Em 29 de julho, o Conselho Nacional Eleitoral (CNE) declarou oficialmente o ditador Nicolás Maduro reeleito, com pouco mais de 5 milhões de votos, apesar de a oposição falar em fraude eleitoral. Conforme os opositores do regime chavista, González, venceu, com 70%.

A oposição e demais candidaturas independentes na Venezuela não aceitaram de forma consensual o resultado. A comunidade internacional também fez críticas. Após a reação negativa de sete países latino-americanos, Maduro expulsou o corpo diplomático da Argentina, do Chile, da Costa Rica, do Panamá, do Peru, da República Dominicana e do Uruguai.

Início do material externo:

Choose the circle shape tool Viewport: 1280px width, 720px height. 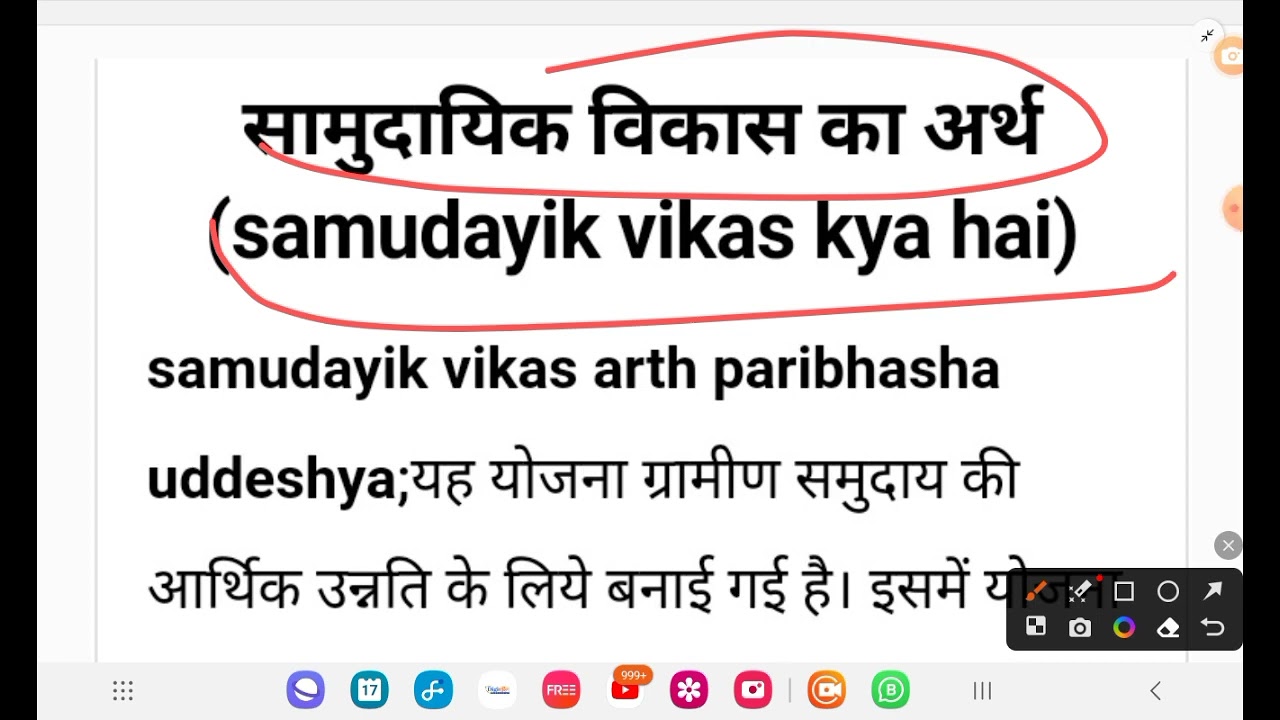pyautogui.click(x=1168, y=592)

Em nota divulgada após o pleito, o Brasil, por sua vez, informou que “saúda o caráter pacífico da jornada eleitoral de ontem na Venezuela e acompanha com atenção o processo de apuração”. O presidente Lula disse não ver nada de “anormal” na eleição” e cobrou a apresentação das atas eleitorais.

O CNE da Venezuela apresentou, na primeira semana, as atas à Justiça do país, mas a Corte é alinhada ao regime chavista. A Corte informou que a decisão sobre o pleito vai ser “inapelável”.

Ainda de acordo com o Ministério das Relações Exteriores, o Palácio do Planalto reafirmou “o princípio fundamental da soberania popular, a ser observado por meio da verificação imparcial dos resultados”. Segundo o Itamaraty, é essencial que o CNE da Venezuela publique os dados, “desagregados por mesa de votação”, para o processo ter transparência.

Parlamentares, contudo, cobram uma posição mais contundente do governo federal, que ainda aguarda a divulgação das atas por parte do CNE venezuelano para ter um posicionamento oficial sobre o pleito.